Merangkum Semua Peristiwa
Indeks

KPK Harapkan Andil Menko Yusril untuk Percepat Pengesahan RUU Perampasan Aset

KPK Harapkan Andil Menko Yusril untuk Percepat Pengesahan RUU Perampasan Aset

Jakarta, Beritasatu.com – Komisi Pemberantasan Korupsi (KPK) mengharapkan andil Menteri Koordinator (Menko) Bidang Hukum, HAM, Imigrasi, dan Pemasyarakatan (Kumham Imipas) Yusril Ihza Mahendra untuk dapat mempercepat pengesahan RUU Perampasan Aset. 

Yusril diketahui sempat menyampaikan soal pemerintah memberikan atensi terhadap RUU tersebut.

“Dengan janji tersebut kita mengapresiasi dan berharap hal tersebut dapat menjadi booster teman-teman kita di DPR untuk bisa mempercepat prosesnya,” kata Juru Bicara KPK Tessa Mahardhika di gedung KPK, Jakarta, Jumat (8/11/2024).

KPK mengapresiasi sikap pemerintah yang memberikan atensi terhadap RUU tersebut. Rancangan regulasi itu diyakini dapat mendukung upaya penegakan hukum di Indonesia.

“KPK mendorong pembahasan RUU Perampasan Aset termasuk RUU Pembatasan Transaksi Uang Kartal untuk menjadi salah satu prioritas dibahas di DPR,” ucap Tessa.

Sebelumnya, Yusril Ihza Mahendra memberikan atensinya terkait RUU Perampasan Aset. Menurutnya, RUU tersebut merupakan hal baru.

“Saya sudah mempelajari RUU itu dan menyadari ini merupakan hal baru yang sebelumnya tidak dikenal dalam perundangan kita,” kata Yusril dalam keterangannya, Jumat (8/11/2024).

Yusril menyebut, selama ini Indonesia hanya mengenal penyitaan ketika penyidikan serta perampasan atas harta atau barang bukti yang tertuang dalam putusan pengadilan.

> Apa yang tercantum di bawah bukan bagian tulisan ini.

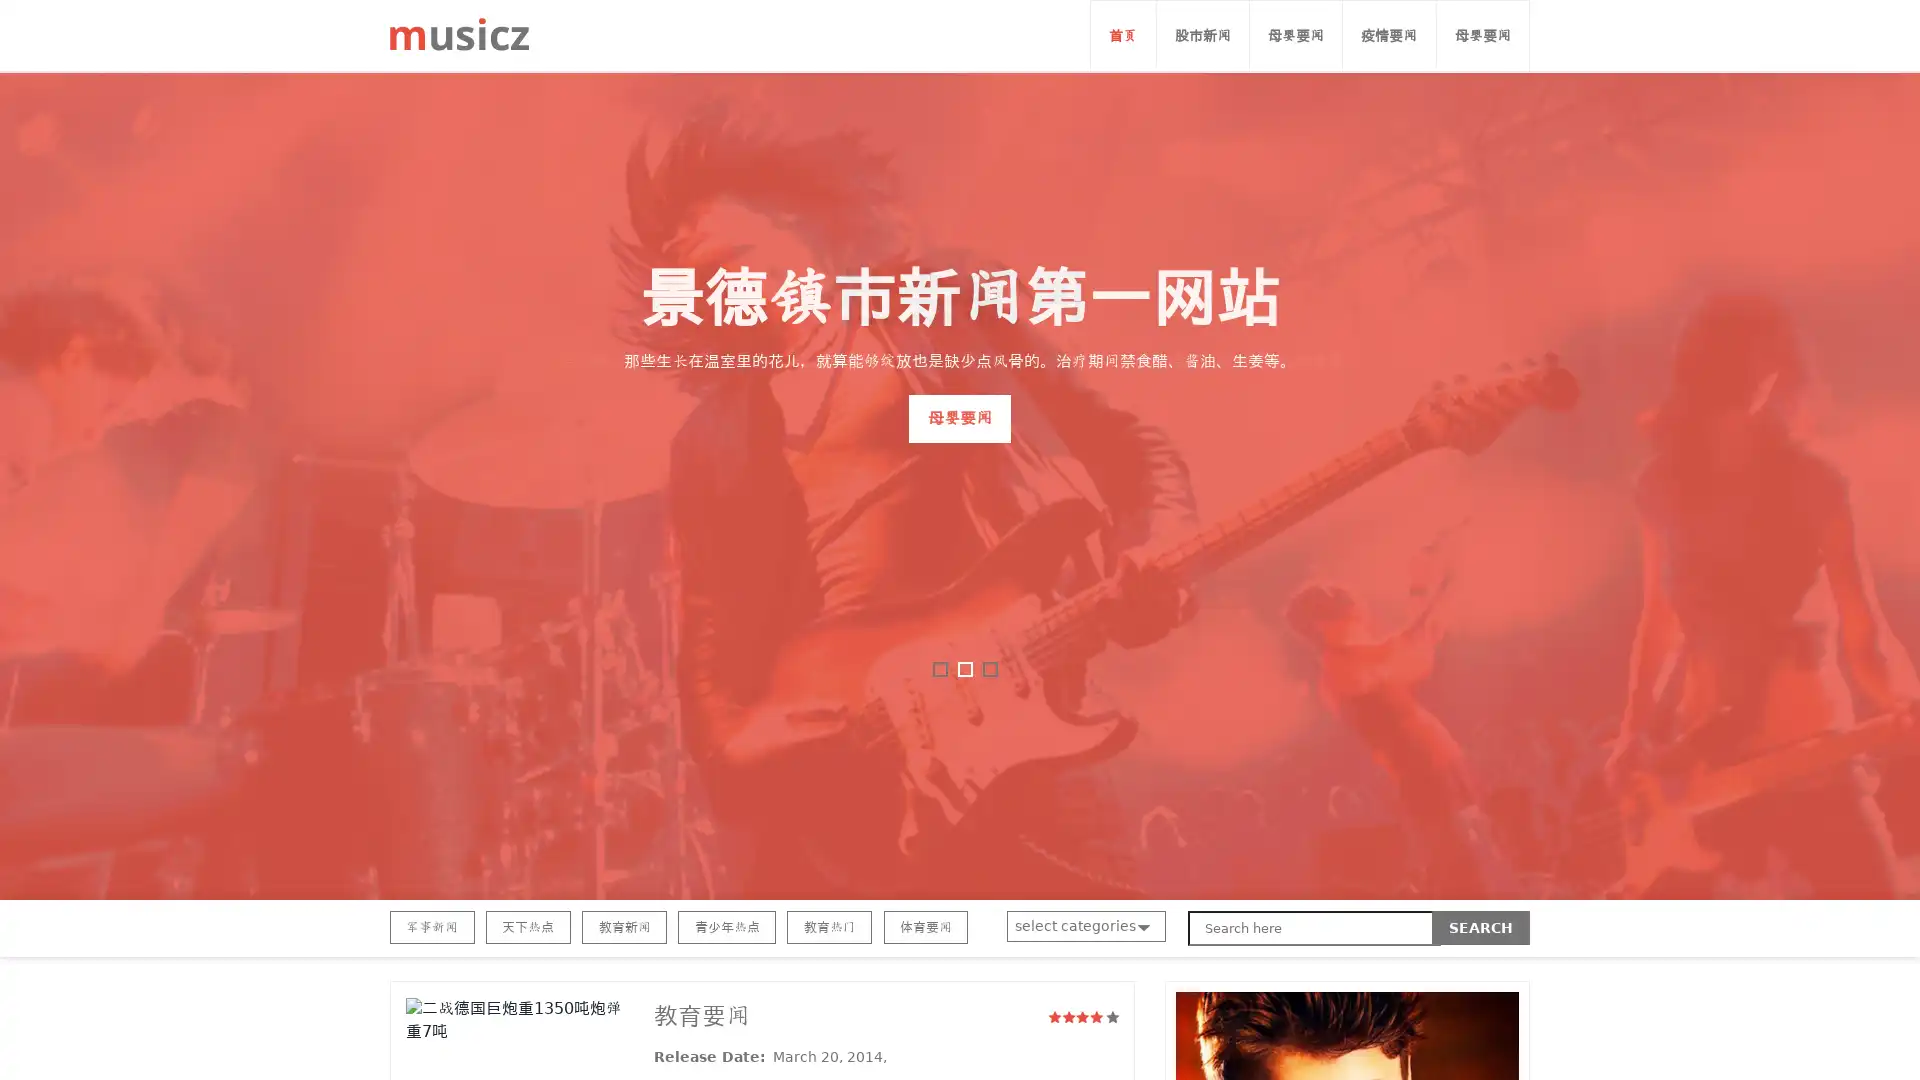  Describe the element at coordinates (1481, 928) in the screenshot. I see `search` at that location.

Sementara itu, perampasan tak termasuk kategori dimaksud.

“Perampasan ini di luar kategori itu sehingga harus dirumuskan dengan cermat agar menjamin keadilan, kepastian hukum, dan HAM,” tegasnya.

Yusril menyebut, pemerintah akan meneruskan pembahasan RUU Perampasan Aset yang diajukan ke DPR. Tidak ada niat untuk menarik kembali RUU dimaksud.

Di lain sisi, terbuka kesempatan bagi publik untuk memberikan masukan atas RUU Perampasan Aset. Hal itu, sebut Yusril, dapat dilakukan dengan menyumbangkan pikiran saat rapat dengar pendapat umum (RDPU) dengan DPR.